Tuesday, July 20, 2010

The city was my teacher, I left an apple on her desk

Nicole asked me the other night, "When people ask you where you're from, what do you say?"
I usually say I'm from Regina.
"But you're not from Regina, you grew up in Saskatoon."
I started to get into "Well, okay, I had my childhood in Saskatoon, but I was a teenager in Regina, and that's really what it is to grow up, that's the crucible of youth..."
But Nicole was just asking what I say when people ask.
And people do ask. Nobody's from Vancouver. Somebody must be, my daughter is, but even the most Vancouverish of people I know come from elsewhere: Marrakech, Burnaby, Saskatoon.
I left Saskatoon for Regina three months after my 15th birthday. My adolescence to that point had been relatively smooth and uncomplicated. I never thought about leaving Saskatoon, never thought of Saskatoon as a place to escape or, worse, as a place impossible to escape. I don't doubt that I would have eventually found Saskatoon to be a set of shackles around my ankles when I'm trying to jump a train. Nearly all my friends from Saskatoon have left (most of them are here in Vancouver), most them as soon as they could.
But the fact remains that I didn't stay in Saskatoon long enough to resent it. When I left, Saskatoon was still big enough to hold my dreams. Saskatoon teemed with adults I admired. Important people walked among us. Though we never saw him, we had heard that a famous and respected novelist lived on the same crescent as Dan and John, not far from Market Mall. Our Eighth Grade teacher had put out a record! All around us there were poets, visual artists, musicians, upholsterers, sewage engineers, whatever. Maybe I was just too young and naive to think otherwise, or maybe I was just lucky, but the people I knew--peers and adults alike--were really engaged with the community. Those people seemed harder to find in Regina.
Of course, I never really had to negotiate Saskatoon as anything other than a child, a teenaged child, okay. Even at my most independent, I could always count on certain securities. I always knew that my parents, teachers (with a few horrible exceptions), or other responsible adults would take care of me.

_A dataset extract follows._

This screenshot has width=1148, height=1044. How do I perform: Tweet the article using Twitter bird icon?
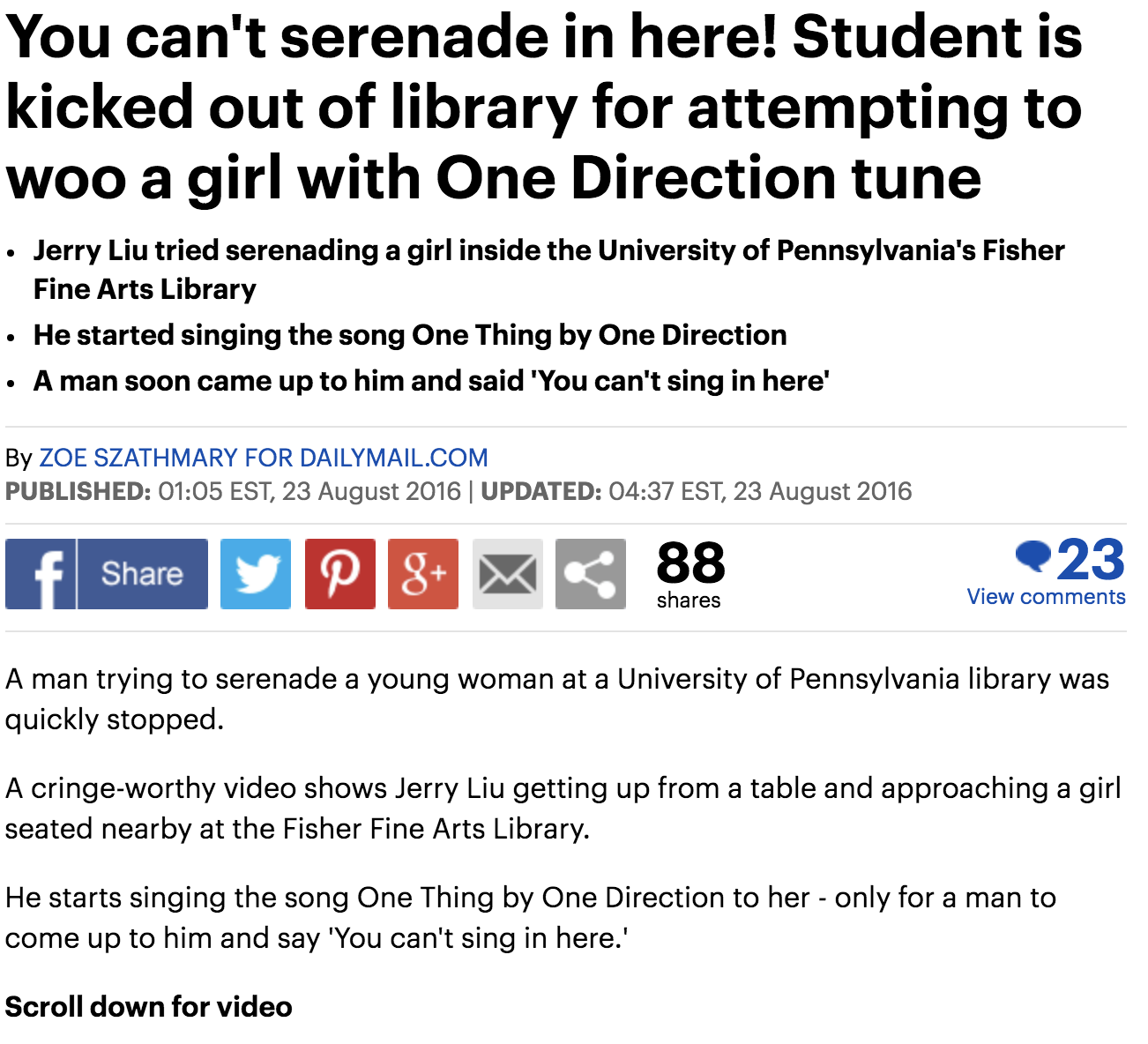[x=256, y=574]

Even when I stayed out all night or showed up at school with tiny dots of red paint on my glasses the Monday after someone spray-painted a pentagram and surrounded by the words Mötley Crüe on the portable classroom, I always felt like a part of something.

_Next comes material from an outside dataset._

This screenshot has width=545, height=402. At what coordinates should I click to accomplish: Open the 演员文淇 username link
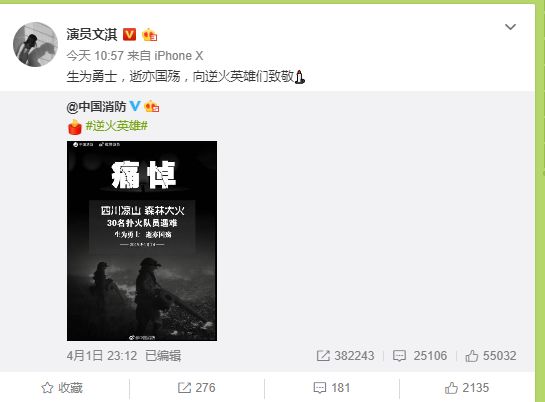[92, 34]
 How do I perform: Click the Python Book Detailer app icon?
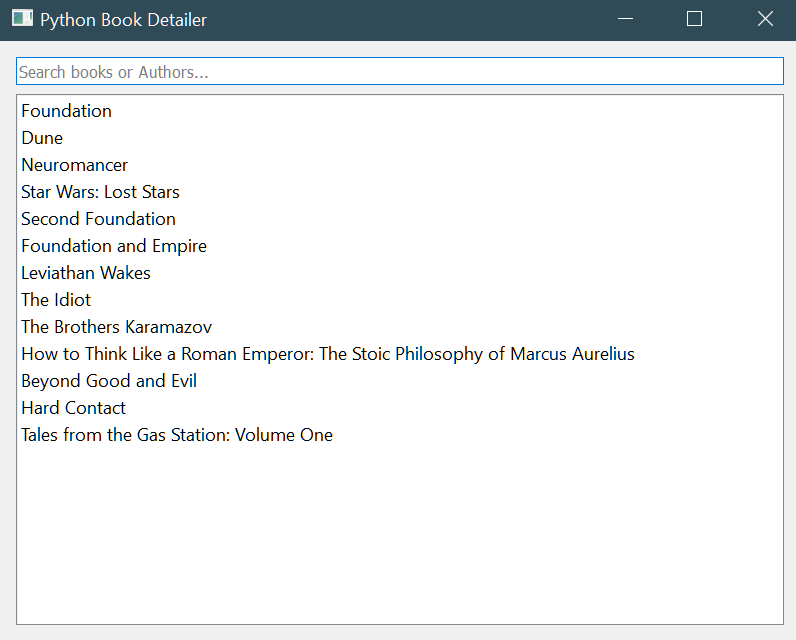pyautogui.click(x=22, y=19)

I don't mean to suggest that Regina is a shit place and that all the people I met there were shit people and that the writers, artists and musicians I got to know there as a teenager were shit writers, artists and musicians. Far from it. The truth is that Regina never had a chance. I became a sulky teenager almost from the moment I arrived and it was through those eyes that I saw Regina. Saskatoon, meanwhile, remained the city of my childhood. For years, I only saw Regina for what it wasn't.
I still dream about Saskatoon sometimes, but I don't pretend to know what it's become. Regina, I'm less angry at all the time.
I still don't have a good or wholly accurate answer to "Where are you from?" But I'm working on it.